Sunlight poured through the home’s twenty-foot-tall windows, made the exotic wood floors glow like burnished copper. An immense granite fireplace dominated the great room, which was decorated in soothing neutrals. The real star of this room was the view: soaring glass panels captured a swatch of emerald grass, a layer of steel blue Sound, and the distant Olympic Mountains.
“Can I get you a glass of wine?” Jude asked.
Her mother set down her purse so carefully it might have held explosives. “Of course. Chardonnay, if you have it.”
Jude was glad for the excuse to leave the room. She passed through the dining area, created by a long bird’s-eye maple table and ten chairs, to the open kitchen beyond. The only time she couldn’t see her mother was when she opened the wood-paneled door of the Sub-Zero refrigerator.
When she returned to the great room, her mother was standing at the end of the sofa, looking up at the huge canvas that hung above the fireplace. It was a gorgeous, abstract work of art—swiping, curling streams of amber and red and black that somehow managed to convey a buoyant happiness. Mother had painted it decades ago, and Jude still had trouble reconciling the work’s glorious optimism with the woman standing in front of it now.
“You should replace that piece. The gallery has some lovely work now,” her mother said.
“I like it,” Jude said simply, and it was true. This piece had been her father’s favorite—she remembered standing with him as a little girl, her small hand tucked in his bear-paw grasp, watching Mother paint it. Look at the way she does that, it’s magic, he’d said, and for a time Jude had believed it, believed there was a kind of magic in their home. “I remember watching you paint it.”
“A lifetime ago,” her mother said, turning her back on the painting. “Why don’t you go clean up? I’ll wait.”
Jude handed her mother the glass of wine and then left the room. She took a quick shower and changed into a pair of comfortable jeans and a black V-necked sweater and returned to the great room, where her mother was seated on the sofa, her spine straight, sipping at the wine like a hummingbird.
Jude sat opposite her mother. A large stone coffee table separated them. “Lunch is ready anytime you’re hungry,” Jude said. “I’ve made us a Waldorf salad.”
At that, they lapsed into their usual silence. Jude couldn’t help wondering why they continued this pretense. Once a month, they met for a meal—trading locations back and forth as if it mattered where they were. During a lunch of healthy food and expensive wine, they pretended to have something to talk about, a relationship.
“Did you see the article in The Seattle Times? The one about the gallery?” her mother asked.

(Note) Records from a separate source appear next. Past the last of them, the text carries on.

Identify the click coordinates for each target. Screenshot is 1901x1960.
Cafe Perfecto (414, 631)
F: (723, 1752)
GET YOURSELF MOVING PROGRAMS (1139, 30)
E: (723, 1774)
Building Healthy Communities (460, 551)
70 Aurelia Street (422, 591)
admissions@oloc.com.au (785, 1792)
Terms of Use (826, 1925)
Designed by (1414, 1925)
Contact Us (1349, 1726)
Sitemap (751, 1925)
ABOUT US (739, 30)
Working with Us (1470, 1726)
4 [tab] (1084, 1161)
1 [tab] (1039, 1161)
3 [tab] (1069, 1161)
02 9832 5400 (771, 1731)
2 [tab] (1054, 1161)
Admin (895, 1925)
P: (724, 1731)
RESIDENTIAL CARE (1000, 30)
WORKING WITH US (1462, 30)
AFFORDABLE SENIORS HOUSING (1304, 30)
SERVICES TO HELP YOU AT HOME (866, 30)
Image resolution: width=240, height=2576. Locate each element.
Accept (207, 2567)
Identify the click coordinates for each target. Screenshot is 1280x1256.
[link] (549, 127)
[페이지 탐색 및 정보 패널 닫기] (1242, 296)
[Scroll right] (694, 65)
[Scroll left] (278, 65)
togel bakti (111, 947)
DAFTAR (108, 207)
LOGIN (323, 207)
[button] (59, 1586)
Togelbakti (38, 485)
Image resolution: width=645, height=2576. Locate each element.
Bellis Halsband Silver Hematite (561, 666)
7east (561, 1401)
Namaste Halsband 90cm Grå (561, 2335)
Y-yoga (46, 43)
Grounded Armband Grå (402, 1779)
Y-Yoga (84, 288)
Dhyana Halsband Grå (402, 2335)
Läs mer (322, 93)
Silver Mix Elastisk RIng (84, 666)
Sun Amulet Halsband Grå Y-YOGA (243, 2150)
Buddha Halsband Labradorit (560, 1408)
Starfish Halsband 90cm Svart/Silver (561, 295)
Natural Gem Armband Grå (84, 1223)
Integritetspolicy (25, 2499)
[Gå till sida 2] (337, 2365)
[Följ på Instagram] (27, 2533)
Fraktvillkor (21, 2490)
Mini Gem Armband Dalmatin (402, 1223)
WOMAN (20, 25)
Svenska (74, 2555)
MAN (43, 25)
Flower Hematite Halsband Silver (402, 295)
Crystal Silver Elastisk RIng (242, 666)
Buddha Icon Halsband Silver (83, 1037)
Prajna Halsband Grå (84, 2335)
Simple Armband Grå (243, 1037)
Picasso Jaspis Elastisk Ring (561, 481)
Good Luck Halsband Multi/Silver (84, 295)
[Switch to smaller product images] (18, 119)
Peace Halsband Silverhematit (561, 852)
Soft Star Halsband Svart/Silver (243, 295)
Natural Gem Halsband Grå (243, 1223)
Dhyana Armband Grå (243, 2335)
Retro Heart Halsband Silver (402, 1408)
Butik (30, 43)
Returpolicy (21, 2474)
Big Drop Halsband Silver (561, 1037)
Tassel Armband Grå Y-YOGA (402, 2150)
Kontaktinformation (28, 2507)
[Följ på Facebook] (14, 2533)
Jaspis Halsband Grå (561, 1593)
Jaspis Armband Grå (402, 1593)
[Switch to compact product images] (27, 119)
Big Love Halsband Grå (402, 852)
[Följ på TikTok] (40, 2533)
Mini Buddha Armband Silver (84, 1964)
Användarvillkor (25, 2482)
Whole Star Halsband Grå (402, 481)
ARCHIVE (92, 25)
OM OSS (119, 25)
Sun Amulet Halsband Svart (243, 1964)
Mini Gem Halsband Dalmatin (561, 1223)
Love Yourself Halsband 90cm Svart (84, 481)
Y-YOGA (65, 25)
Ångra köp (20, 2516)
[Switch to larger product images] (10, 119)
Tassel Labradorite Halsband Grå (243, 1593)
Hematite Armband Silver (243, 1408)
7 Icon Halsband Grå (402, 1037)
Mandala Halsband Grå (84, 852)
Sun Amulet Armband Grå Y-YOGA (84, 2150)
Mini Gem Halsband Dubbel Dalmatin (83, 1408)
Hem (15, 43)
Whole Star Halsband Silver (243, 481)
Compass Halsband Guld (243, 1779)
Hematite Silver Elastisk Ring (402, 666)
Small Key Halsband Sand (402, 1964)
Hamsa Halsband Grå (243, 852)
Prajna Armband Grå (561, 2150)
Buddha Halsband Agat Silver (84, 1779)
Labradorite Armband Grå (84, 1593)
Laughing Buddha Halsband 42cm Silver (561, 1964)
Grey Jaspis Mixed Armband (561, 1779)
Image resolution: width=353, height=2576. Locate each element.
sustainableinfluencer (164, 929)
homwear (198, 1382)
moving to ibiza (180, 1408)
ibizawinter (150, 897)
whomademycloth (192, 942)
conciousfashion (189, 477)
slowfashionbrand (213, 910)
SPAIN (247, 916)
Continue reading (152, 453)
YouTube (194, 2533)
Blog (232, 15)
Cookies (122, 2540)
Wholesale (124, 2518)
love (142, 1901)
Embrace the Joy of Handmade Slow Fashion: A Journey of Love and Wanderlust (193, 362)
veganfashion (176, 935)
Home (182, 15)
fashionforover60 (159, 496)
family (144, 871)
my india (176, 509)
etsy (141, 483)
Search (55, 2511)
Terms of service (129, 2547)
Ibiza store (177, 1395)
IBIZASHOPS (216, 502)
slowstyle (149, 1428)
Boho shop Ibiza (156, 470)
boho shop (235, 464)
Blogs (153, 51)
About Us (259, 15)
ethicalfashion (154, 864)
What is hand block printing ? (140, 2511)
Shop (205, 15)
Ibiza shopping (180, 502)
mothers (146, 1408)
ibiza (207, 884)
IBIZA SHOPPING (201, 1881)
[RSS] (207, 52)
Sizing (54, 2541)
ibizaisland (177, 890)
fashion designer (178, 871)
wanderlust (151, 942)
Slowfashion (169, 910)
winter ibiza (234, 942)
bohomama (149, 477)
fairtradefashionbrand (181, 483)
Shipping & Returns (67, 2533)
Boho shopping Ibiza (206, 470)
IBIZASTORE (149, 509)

“Of course. You sent it to me. You said how important motherhood is to you.”
“And it is.”
“Nannies notwithstanding.”
Mother sighed. “Oh, Judith Anne. Not that old whine again.”
“I’m sorry. You’re right,” Jude said, and not because it was the only response that would end the conversation. It was true. Jude was forty-six years old. She should have forgiven her mother by now. Then again, her mother had never asked for forgiveness, never thought it necessary, even though she’d checked out of motherhood as if it had been a cheap motel. Fast and in the middle of the night. Jude had been seven years old and suddenly upended by grief, and yet, after her father’s funeral, no one had thought to reach out for her, certainly not her own mother, who went back to work the very next day. In all the years that came after, her mother had never stopped working. She’d given up painting and become one of the most successful gallery owners in Seattle. She nurtured young artists while entrusting her daughter’s care to one nanny after another. They’d had no relationship whatsoever until about five years ago, when Caroline had called and scheduled lunch. Now, once a month, they pretended. Jude didn’t even know why.
“How are the children?” her mother asked.
“Wonderful,” Jude said. “Zach’s grades are phenomenal and Mia has become a talented actress. Daddy would have been proud of her.”
Her mother sighed. It didn’t surprise Jude, that small exhalation of breath. Dad as a topic was off-limits. Jude had been a daddy’s girl; neither one of them wanted to acknowledge that now, all these years after his death, although Jude still missed him and his bear hugs. “I’m sure you’re right,” her mother said, smiling tightly. “I assume Zach can go to any school he wants. I hope he continues with his plans to become a doctor. It would be a shame if he quit his studies.”